[DATA FOR THIS TASK Boundary: Start]

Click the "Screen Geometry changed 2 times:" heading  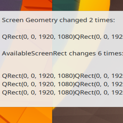tap(58, 20)
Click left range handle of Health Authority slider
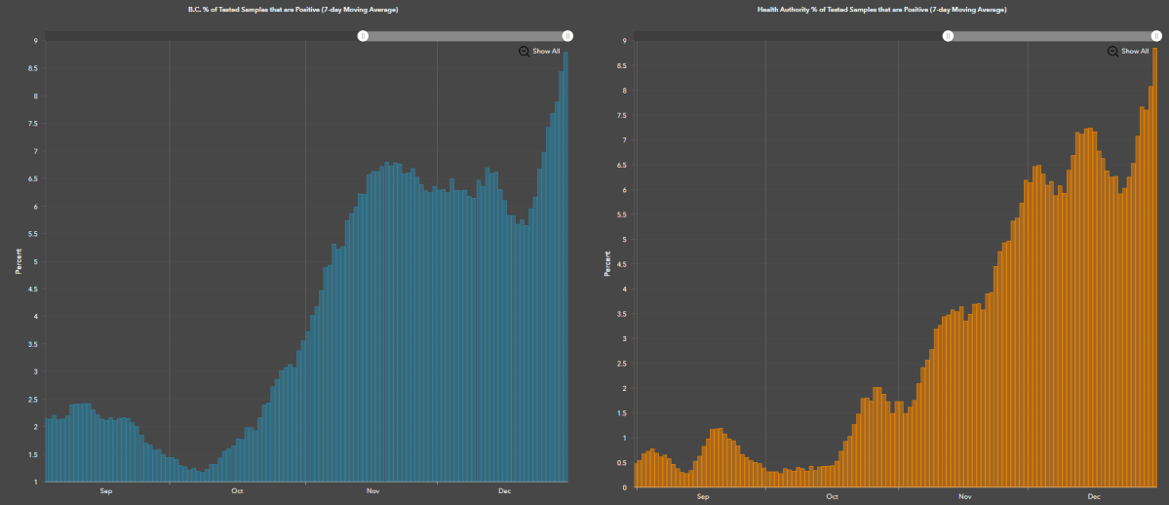The height and width of the screenshot is (505, 1169). [948, 36]
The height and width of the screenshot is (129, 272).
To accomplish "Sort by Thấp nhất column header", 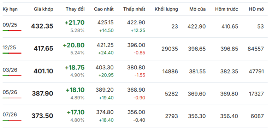I will [x=134, y=9].
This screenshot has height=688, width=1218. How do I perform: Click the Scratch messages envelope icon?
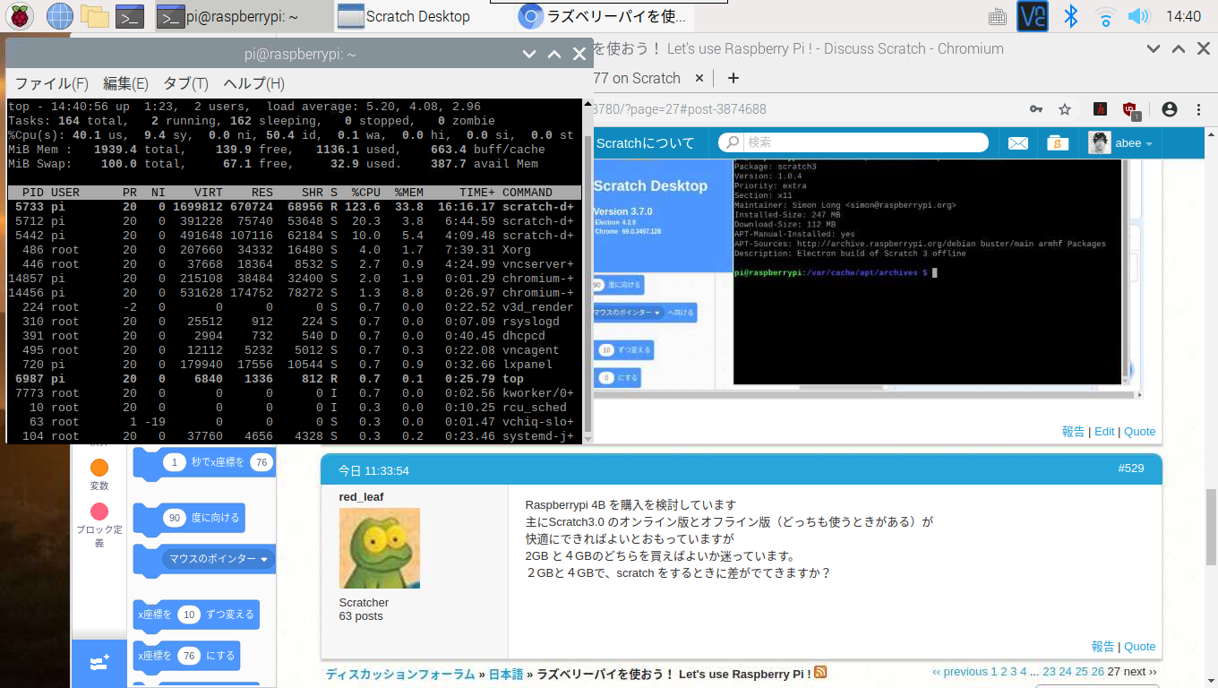(1018, 142)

[DATA FOR THIS TASK Boundary: End]

THE PROBLEM: Every line from the one containing "This screenshot has" to the final line of the records must be transcribed exactly, both ends included, with the pictures left out.

ANSWER TO THE EXERCISE:
This screenshot has height=688, width=1218. How do I perform: Click the Scratch messages envelope icon?
(1018, 142)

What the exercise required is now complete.